08.06.1997, 15:14, Text: Autor unbekannt

Vielleicht sollte ich mich zunächst einmal entschuldigen. Denn an dieser Stelle kommt kein Jan Müller und auch kein Arne Zank zu Wort. Dafür sagt Dirk von Lowtzow mehr, als alle drei zusammen bei anderen Gelegenheiten sagten. Ich weiß ja nicht, ob außer mir noch jemand „Bernd im Bademantel“ angeschaut hat. Dirk von Lowtzow jedenfalls kommt an meinen Tisch und erzählt in leicht badischem Tonfall Wissenswertes zum neuen, vierten, Ende Juli erscheinenden Album von TOCOTRONIC.
„Es Ist Egal, Aber“ wurde nicht in Hamburg aufgenommen. Ein Umstand, der nicht der Rede wert wäre, ginge es hier nicht um TOCOTRONIC. TOCOTRONIC stehen, viel mehr als DIE STERNE oder sogar BLUMFELD, für eine vielgeliebte Phantasie, die ein kluger Mensch einmal „Hamburger Schule“ genannt hat.

Sie stehen deshalb mehr als andere Bands für diesen Begriff, weil sie sich - ganz wie Eltern, die für ihre Kinder nur das Beste wollen und sie deshalb an nicht irgendeiner, sondern an einer ganz bestimmten Schule anmelden - die Hamburger Schule aussuchten. Als soziales Umfeld, als die Plattenfirma (der KOLOSSALEN JUGEND) „L’Age D’Or“. Auch als Etikett.
Die Hamburger Schule gab es schon, als TOCOTRONIC noch von ihrer Zugehörigkeit zu ihr träumten.
Für die Aufnahmen zu „Es Ist Egal, Aber“ sind sie weg aus Hamburg, „nicht weil es da blöd gewesen wäre, sondern weil wir dachten, man muß auch mal was anderes machen, woanders hinfahren“, wie Dirk erklärt. TOCOTRONIC sind für vier Wochen nach Frankreich. An einen Ort im Westen, irgendwo zwischen Rennes und Angers, auf einen Bauernhof. Einen Ex-Bauernhof versteht sich, einen Studio-Bauernhof. „Der liegt tatsächlich, glaube ich, ungefähr da, wo Fuchs und Hase sich ‘Gute Nacht’ sagen“, charakterisiert Dirk diesen Ort. „Das war echt nett da“, meint er und fügt noch an: „Das war einfach mal nötig.“
Nötig waren offenbar auch andere Veränderungen.
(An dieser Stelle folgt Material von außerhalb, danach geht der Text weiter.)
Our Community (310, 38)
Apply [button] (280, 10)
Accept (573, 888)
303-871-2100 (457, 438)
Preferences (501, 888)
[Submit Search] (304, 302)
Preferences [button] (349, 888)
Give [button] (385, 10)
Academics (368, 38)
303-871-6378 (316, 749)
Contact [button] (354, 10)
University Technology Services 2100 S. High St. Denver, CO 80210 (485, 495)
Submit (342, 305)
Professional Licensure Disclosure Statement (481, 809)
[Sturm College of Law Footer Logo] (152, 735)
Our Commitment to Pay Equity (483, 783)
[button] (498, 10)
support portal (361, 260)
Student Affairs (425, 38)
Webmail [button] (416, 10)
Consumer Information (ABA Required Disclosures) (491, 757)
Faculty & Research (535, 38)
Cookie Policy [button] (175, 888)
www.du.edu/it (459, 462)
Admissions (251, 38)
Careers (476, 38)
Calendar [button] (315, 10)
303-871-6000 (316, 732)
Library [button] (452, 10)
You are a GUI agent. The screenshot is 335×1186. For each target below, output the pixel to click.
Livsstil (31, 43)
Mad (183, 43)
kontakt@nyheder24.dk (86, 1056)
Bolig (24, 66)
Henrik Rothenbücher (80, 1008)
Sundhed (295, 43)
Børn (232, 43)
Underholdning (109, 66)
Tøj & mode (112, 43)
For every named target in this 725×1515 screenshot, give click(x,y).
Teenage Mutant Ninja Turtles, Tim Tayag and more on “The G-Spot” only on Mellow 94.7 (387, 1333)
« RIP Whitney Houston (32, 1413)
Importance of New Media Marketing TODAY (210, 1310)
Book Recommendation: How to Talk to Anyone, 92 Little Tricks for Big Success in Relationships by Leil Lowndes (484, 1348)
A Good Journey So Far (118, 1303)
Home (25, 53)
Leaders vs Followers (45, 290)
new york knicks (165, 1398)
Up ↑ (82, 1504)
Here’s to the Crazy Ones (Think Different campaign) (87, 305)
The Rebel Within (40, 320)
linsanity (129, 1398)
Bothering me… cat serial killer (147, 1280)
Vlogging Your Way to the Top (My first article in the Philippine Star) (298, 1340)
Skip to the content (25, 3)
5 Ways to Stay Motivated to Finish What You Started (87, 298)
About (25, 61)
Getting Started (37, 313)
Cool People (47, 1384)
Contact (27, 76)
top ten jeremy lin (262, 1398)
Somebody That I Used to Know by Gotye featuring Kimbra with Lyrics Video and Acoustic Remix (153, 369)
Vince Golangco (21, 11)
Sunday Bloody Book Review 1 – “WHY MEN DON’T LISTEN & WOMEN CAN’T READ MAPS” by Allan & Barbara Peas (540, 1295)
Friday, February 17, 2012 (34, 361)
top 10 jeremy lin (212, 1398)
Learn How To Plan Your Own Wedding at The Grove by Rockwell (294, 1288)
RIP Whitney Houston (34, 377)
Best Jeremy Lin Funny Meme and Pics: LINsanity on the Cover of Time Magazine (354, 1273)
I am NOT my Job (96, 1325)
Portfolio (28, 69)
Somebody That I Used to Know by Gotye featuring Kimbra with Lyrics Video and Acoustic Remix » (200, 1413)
Nach drei Schallplattenaufnahmen mit Carol von Rautenkranz, der schon lange und mit zunehmendem Erfolg immer mehr ihr A&R-Manager ist, waren sie für „Es Ist Egal, Aber“ auf der Suche nach einem neuen Produzenten. Gefunden haben sie schließlich Hans Platzgumer, den ehemaligen H.P. ZINKER, der seit einiger Zeit Mitglied bei den GOLDENEN ZITRONEN und Solo-Elektro-Projektler ist. Dirk begründet die Entscheidung damit, daß Hans Platzgumer schon seit längerem Interesse gezeigt habe, und „weil wir eben auch diese Streicher wollten.“ Diese Streicher. Tatsächlich gibt es auf der neuen Schallplatte neben einigen außergewöhnlich schnellen Stücken, Stücken, die hart sind, wenn man so will, bei denen der Gesang schon mal auch ziemlich angezerrt ist, ebenso ungewöhnlich popklassikerhaft entspannte Stücke, die ihren Charme den neben Gitarre, Baß und Schlagzeug eingesetzten Streichern verdanken.

? Wußtet ihr denn, daß Hans Platzgumer eine Vorliebe für Streicherarrangements hat?
! Hans und ich hatten uns mal darüber unterhalten. Ich hatte zu ihm gemeint, daß ich das in letzter Zeit so supergern höre, so Sachen mit Streicherarrangements, und daß ich das so gerne mal machen würde. Und dann meinte er, ja, er könne das ja auch. So ist die Idee langsam gereift.
? Berührungsängste hattet ihr demnach keine?
! Wir waren uns dabei schon unsicher, weil das ja auch schnell in die Hose gehen kann. Das kann ja schnell doof klingen oder pathetisch. Es ist jetzt ja aber gut gegangen.
? Pathetisch klingt das gar nicht. Es hat eher so einen angenehmen Sixties-Popappeal.
! Ja, das war auch so Hans’ Ding, daß es eher nach BEATLES oder BEACH BOYS oder so klingen sollte. Also nicht so Bombast-mäßig.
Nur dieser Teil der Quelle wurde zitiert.